In Helper, cloudbursts brought torrents of mud and debris down from the cliffs north and east of town. The surge hit a high water mark of about ten feet at the Janet Street underpass. About two dozen homes had flooded basements, with at least one basement reportedly inundated from floor to ceiling.
A debris flow also surged downhill from Kenilworth into Spring Glen. County-wide, about 70 homes were flooded or damaged, according to a Sheriff's Department news release.
Helper Councilman Jason Llewelyn, who is also the county's Director of Homeland Security, said that engineers and insurance adjusters were still assessing damage to private property and public infrastructure. The dollar cost will be in the millions, but there is no telling exactly how high it will go at this early stage, he explained.
"We expect the agricultural loss to be huge," Llewelyn said, noting that one diversion dam south of Helper was destroyed and will cost about $1 million to replace.
Silt and water also hit the Carbon County golf course, piling mud over several greens and fairways. The course was closed Wednesday as teams tried to clear the mud with hand shovels to spare the grass.
Course pro Tom King said he hoped the links would be open Thursday, but advised golfers to call in advance to make sure.
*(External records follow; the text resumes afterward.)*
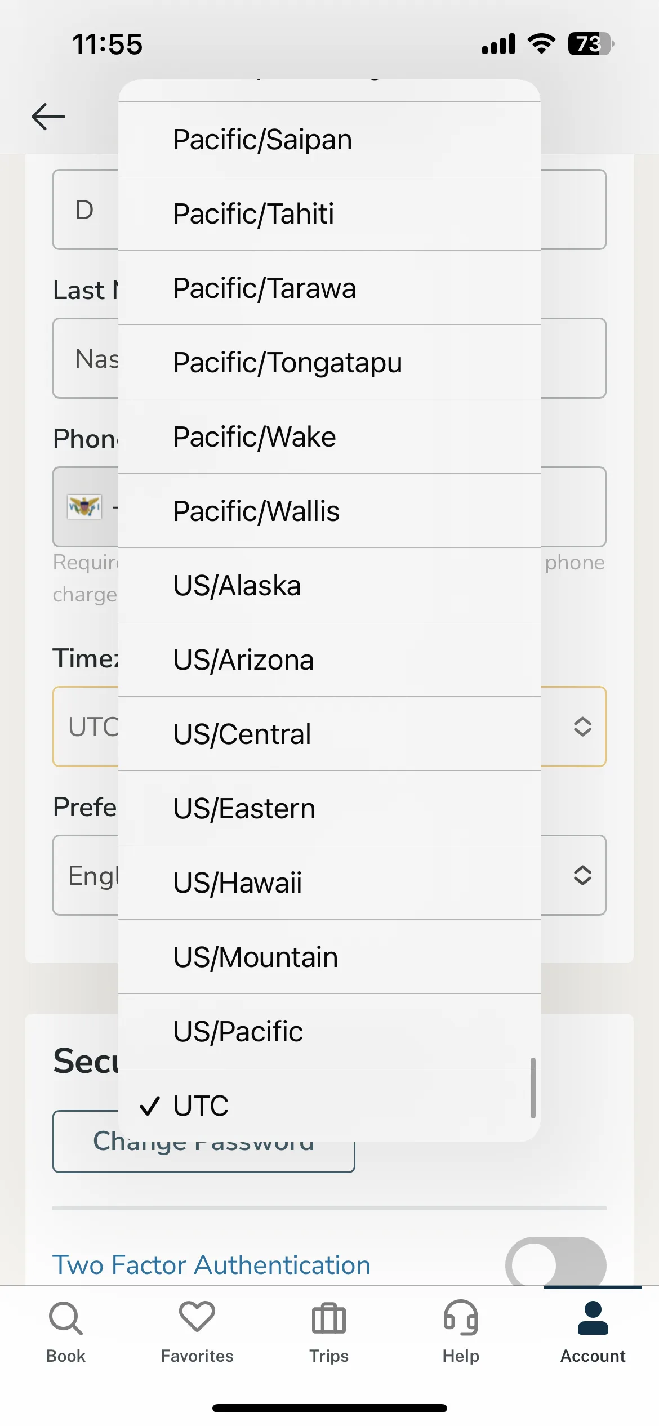Select Pacific/Tongatapu timezone entry
659x1426 pixels.
coord(330,362)
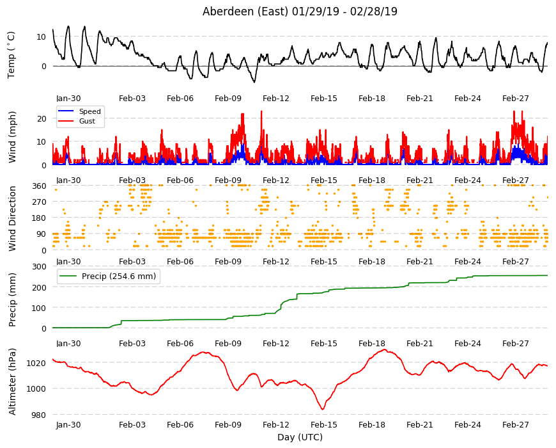556x448 pixels.
Task: Click the Wind Direction axis label
Action: [12, 218]
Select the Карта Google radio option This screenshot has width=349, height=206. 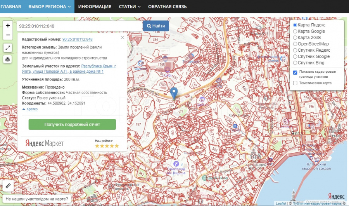click(295, 31)
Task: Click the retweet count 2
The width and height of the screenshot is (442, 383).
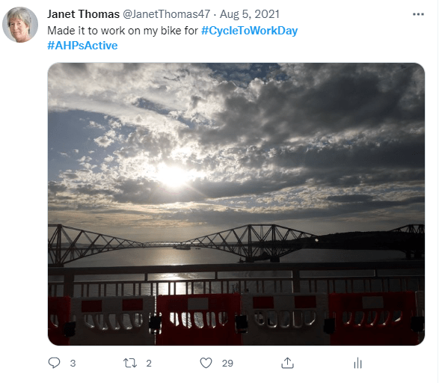Action: (149, 364)
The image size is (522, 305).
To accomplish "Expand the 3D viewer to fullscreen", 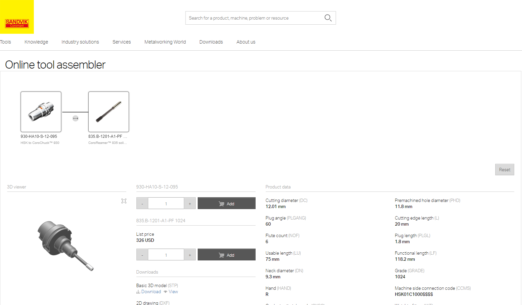I will tap(124, 201).
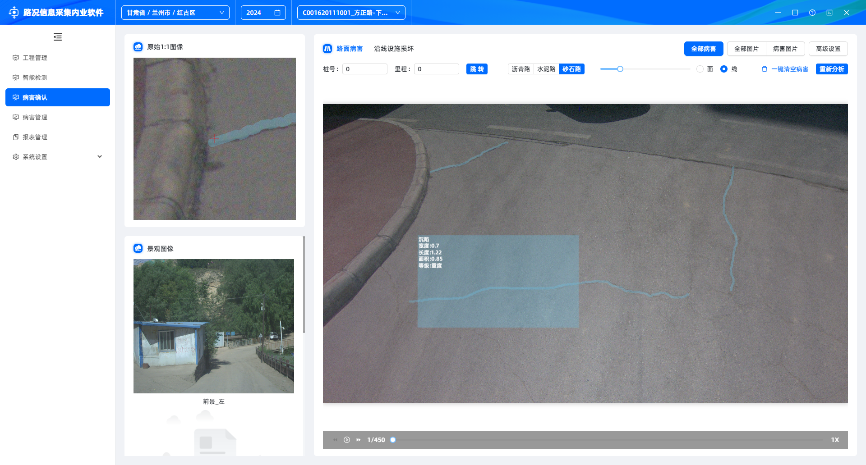Open the route C001620111001 dropdown
The height and width of the screenshot is (465, 866).
click(x=351, y=13)
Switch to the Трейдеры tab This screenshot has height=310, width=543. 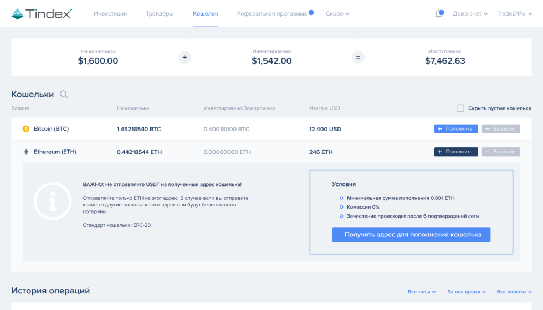(160, 14)
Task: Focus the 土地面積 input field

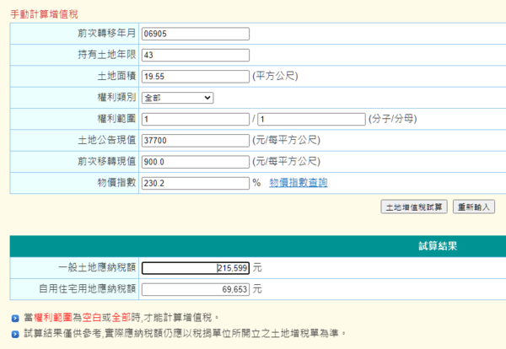Action: (196, 77)
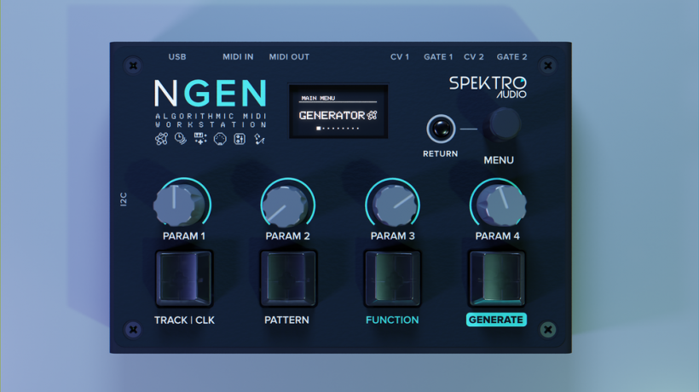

In Helper, Main Street was reopened by city workers and volunteers who managed to clear several blocks of ankle-deep mud. Silver Spur Construction, the company doing infrastructure rebuilding on the west side of town, halted work and sent workers and equipment to Helper with the cleanup Tuesday.
By Wednesday, volunteers were showing up in droves to help home owners dig out. Jessica Andreason, whose own Main Street home had been flooded was acting as an ad hoc coordinator for the effort.
She estimated that as many as 200 volunteers had shown up during the day.
One of them, Bob Tackleberry, came down from Orem to lend a hand. It was his day off. "Otherwise I'd just be home watching TV," he explained.
Storm drainage is a major part of Helper's city-wide infrastructure rebuilding project. In addition to upgrading culinary water and sewer systems, engineers have also planned improvements to the storm water runoff system.
Helper Councilman Chris Pugliese noted that the infrastructure project was relatively undamaged. Those parts that had been completed held up as planned. "Two years from now, this won't happen," he said, looking at the flooded streets Tuesday morning. "That is why we are doing what we are doing."
Persons who need emergency city assistance can call 472-HELP.
Former Helper Mayor Dean Armstrong commented that this is the time for a thorough "postmortem" of the event, so engineers and city planners can determine problem areas and devise solutions that can be incorporated into the ongoing infrastructure project.
Meanwhile, every last bit of volunteer labor and every shovelful of mud removed from the streets is going to be appreciated by more than the people of Helper.
Next week is the annual Helper Arts and Music Festival, which draws artists and visitors from across the region to downtown Helper.
While the festival booths and venues don't extend much into the north end of Main Street, parking and pedestrian access do.